Такие разговоры на время отвлекали Сью, но потом волна горя обрушивалась на нее с новой силой.

Наконец прибыли судебные эксперты и осмотрели тела, состоялось следствие, затем наступил печальный день похорон. Перед домом, привлеченная газетными сообщениями, стояла толпа зевак. Неясные толки о действительных взаимоотношениях Сью и Джуда особенно разжигали их любопытство. Сью хотела сопровождать малюток на кладбище, но в последнюю минуту ей стало плохо, и она слегла. Тем временем гробики бесшумно вынесли из дома, Джуд погрузил их в экипаж и уехал, к великой радости квартирного хозяина. Теперь у него на руках оставалась лишь Сью и ее вещи, но он рассчитывал избавиться от нее в течение дня и таким образом положить конец недоброй славе, которую приобрел за последние дни его дом по милости жены, приютившей эту злополучную семью. Днем он поговорил по секрету с домовладельцем, и они условились, что попытаются переменить номер дома, если после этого несчастья люди станут его избегать.

Как только оба гробика — один с телом маленького Джуда, другой с двумя малютками — были преданы земле, Джуд поспешил к Сью, но так как она все еще лежала у себя в комнате, он не стал ее беспокоить. Однако, полный смутной тревоги за нее, он снова вернулся около четырех часов дня. Хозяйка думала, что она все еще у себя, но, заглянув в комнату, сказала, что ее там нет. Ее шляпки и жакета тоже нигде не было видно: она явно ушла из дому. Джуд бросился в гостиницу, где остановился, но и там не нашел ее. Перебрав в уме все возможности, он отправился на кладбище и вскоре оказался на месте недавнего погребения. Зеваки, сопровождавшие похоронную процессию, уже разошлись. Могильщик с лопатой в руках пытался закопать общую могилу детей, но рядом с ним в наполовину засыпанной яме стояла женщина и, держа его за руку, умоляла о чем-то.

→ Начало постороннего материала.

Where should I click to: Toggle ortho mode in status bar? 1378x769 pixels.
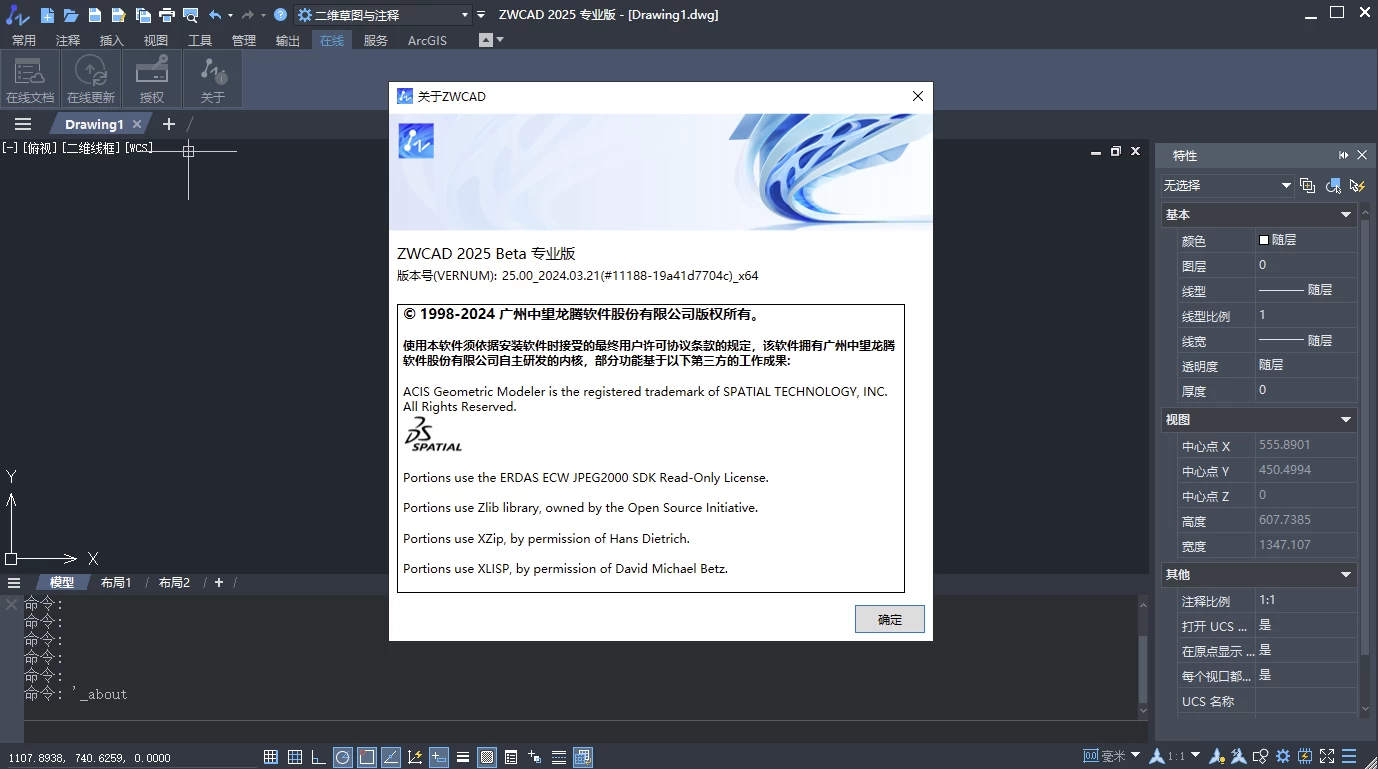pyautogui.click(x=319, y=757)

Это была Сью; на ней было цветное платье, которое она и не подумала сменить на траурное, купленное для нее Джудом, и это говорило о ее горе сильнее любого траурного наряда.

— Он зарывает моих крошек в землю, но я не дам, пока еще раз их не увижу! — как безумная закричала она, увидев Джуда. — Еще разочек, Джуд, умоляю тебя! Я должна их видеть! Я не думала, что ты позволишь забрать их, пока я сплю! Ты обещал, что я увижу их, прежде чем заколотят гроб, ты не исполнил своего обещания и позволил их унести. О Джуд, и ты тоже такой жестокий!